Goal =>
Copy out every entry below verbatim, line for line.

Stored rows =>
════════
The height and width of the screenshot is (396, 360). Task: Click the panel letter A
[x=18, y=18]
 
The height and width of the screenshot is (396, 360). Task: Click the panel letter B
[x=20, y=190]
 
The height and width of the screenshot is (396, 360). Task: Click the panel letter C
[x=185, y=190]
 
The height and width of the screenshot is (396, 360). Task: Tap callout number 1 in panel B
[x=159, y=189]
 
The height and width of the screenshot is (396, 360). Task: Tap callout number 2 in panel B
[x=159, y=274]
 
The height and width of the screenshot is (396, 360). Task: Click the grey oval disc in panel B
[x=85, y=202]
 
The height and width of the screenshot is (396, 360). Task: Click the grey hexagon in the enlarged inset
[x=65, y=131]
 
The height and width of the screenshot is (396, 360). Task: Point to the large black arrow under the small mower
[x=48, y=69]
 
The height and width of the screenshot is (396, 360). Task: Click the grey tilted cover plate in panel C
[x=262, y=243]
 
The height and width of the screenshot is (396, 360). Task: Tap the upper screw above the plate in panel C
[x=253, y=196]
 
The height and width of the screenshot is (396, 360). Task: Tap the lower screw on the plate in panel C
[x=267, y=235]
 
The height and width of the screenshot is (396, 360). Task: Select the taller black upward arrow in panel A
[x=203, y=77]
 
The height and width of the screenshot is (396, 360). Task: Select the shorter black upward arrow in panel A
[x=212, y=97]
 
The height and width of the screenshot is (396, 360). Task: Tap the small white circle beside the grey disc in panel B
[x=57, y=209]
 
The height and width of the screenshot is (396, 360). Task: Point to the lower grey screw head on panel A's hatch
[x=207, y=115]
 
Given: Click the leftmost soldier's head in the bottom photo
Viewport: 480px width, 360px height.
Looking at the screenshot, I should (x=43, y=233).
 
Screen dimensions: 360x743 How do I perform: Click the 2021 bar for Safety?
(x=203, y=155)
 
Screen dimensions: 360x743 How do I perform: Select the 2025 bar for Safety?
════════
Expected answer =>
The height and width of the screenshot is (396, 360). Task: Click the panel letter A
[x=18, y=18]
 
The height and width of the screenshot is (396, 360). Task: Click the panel letter B
[x=20, y=190]
 
The height and width of the screenshot is (396, 360). Task: Click the panel letter C
[x=185, y=190]
 
The height and width of the screenshot is (396, 360). Task: Tap callout number 1 in panel B
[x=159, y=189]
 
The height and width of the screenshot is (396, 360). Task: Tap callout number 2 in panel B
[x=159, y=274]
 
The height and width of the screenshot is (396, 360). Task: Click the grey oval disc in panel B
[x=85, y=202]
 
The height and width of the screenshot is (396, 360). Task: Click the grey hexagon in the enlarged inset
[x=65, y=131]
 
The height and width of the screenshot is (396, 360). Task: Point to the large black arrow under the small mower
[x=48, y=69]
 
The height and width of the screenshot is (396, 360). Task: Click the grey tilted cover plate in panel C
[x=262, y=243]
 
The height and width of the screenshot is (396, 360). Task: Tap the upper screw above the plate in panel C
[x=253, y=196]
 
The height and width of the screenshot is (396, 360). Task: Tap the lower screw on the plate in panel C
[x=267, y=235]
 
The height and width of the screenshot is (396, 360). Task: Select the taller black upward arrow in panel A
[x=203, y=77]
 
The height and width of the screenshot is (396, 360). Task: Select the shorter black upward arrow in panel A
[x=212, y=97]
 
The height and width of the screenshot is (396, 360). Task: Tap the small white circle beside the grey disc in panel B
[x=57, y=209]
 
The height and width of the screenshot is (396, 360). Task: Point to the lower grey screw head on panel A's hatch
[x=207, y=115]
 
Given: Click the leftmost soldier's head in the bottom photo
Viewport: 480px width, 360px height.
Looking at the screenshot, I should (x=43, y=233).
 
Screen dimensions: 360x743 How do I perform: Click the 2021 bar for Safety?
(x=203, y=155)
 
Screen dimensions: 360x743 How do I perform: Select the 2025 bar for Safety?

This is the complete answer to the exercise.